> **Extrait**:
# # # # # # #

La seconde section, plus courte, est aussi divisée en deux chapitres. Elle s’intéresse à deux éléments qui influencent grandement la qualité et le niveau de coopération entre les États et a fortiori entre l’Espagne et la France. Il s’agit de la puissance et de l’appareil étatique. À partir de la conception de Joseph Nye sur le hard power et le soft power, Montes réfléchit sur les éléments incitatifs et les éléments rébarbatifs à la coopération entre les deux États. Cette réflexion se fait à travers les dimensions des ressources tangibles (la géographie, la culture militaire, etc.) ou intangibles (le rayonnement culturel, l’influence internationale, etc.) de la puissance. Le second chapitre s’affaire à tracer, pour les deux États, un portrait des rivalités et des modifications de certaines missions des deux principales institutions étatiques de sécurité que sont les forces armées et la police/gendarmerie. Cette transformation des rôles de ces deux institutions étatiques reflète bien la reconfiguration progressive des espaces externe et interne de la sécurité. Les opérations de maintien de la paix, la lutte au terrorisme, la question des flux migratoires sont des exemples sur lesquels se penche l’auteur. En quelques pages, Montes conclut à la difficulté de la mise en place d’une nouvelle gouverne sécuritaire. L’État reste le premier pourvoyeur de sécurité.

# # # # # # #

> **Données enregistrées**:
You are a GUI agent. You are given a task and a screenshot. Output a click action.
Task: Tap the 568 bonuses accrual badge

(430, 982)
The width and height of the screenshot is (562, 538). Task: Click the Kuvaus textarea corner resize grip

# # # # # # #

> **Détails de l'exercice**:
Poursuivez, s'il vous plaît, le texte sur la coopération sécuritaire entre l'Espagne et la France, à partir de sa dernière phrase.

> **Réponse ci-dessous**:
Il est certain que le travail de Montes représente un apport important à la réflexion sur la transformation du champ de la sécurité. Cependant, certaines sections nous laissent sur notre appétit ou ne sont effleurées que trop rapidement ; je pense, entre autres, à toute la section concernant la défense européenne. De plus, à mon avis, la présentation du concept de puissance est trop sommaire ; par exemple, les réflexions de Barry Buzan sur les catégories de puissance (attributive, relationnelle, de contrôle et structurelle) sont absentes et la justification d’utiliser la conception de Joseph Nye est quasi inexistante. Autre agacement, l’ouvrage souffre d’un certain déséquilibre entre les parties. L’introduction est beaucoup trop longue par rapport aux sections subséquentes de l’ouvrage. Par ailleurs, la première partie souffre de quelques longueurs tandis que la seconde partie m’apparaît trop courte dans certaines de ces réflexions théoriques.

Malgré ces quelques réserves, c’est un ouvrage très intéressant qui permet de constater la place centrale de l’État dans son rôle sécuritaire. Il favorise la réflexion sur une idée qui m’apparaît de plus en plus intéressante : celle de la reconfiguration du rôle des institutions étatiques de sécurité. L’auteur dépeint bien les contraintes bureaucratiques qui justifient cette situation ainsi que la transformation des menaces sécuritaires depuis la fin de l’ordre bipolaire. Le travail de Montes mérite d’être lu par ceux et celles, praticiens, chercheurs et étudiants, qui s’intéressent aux questions sécuritaires du xxie siècle.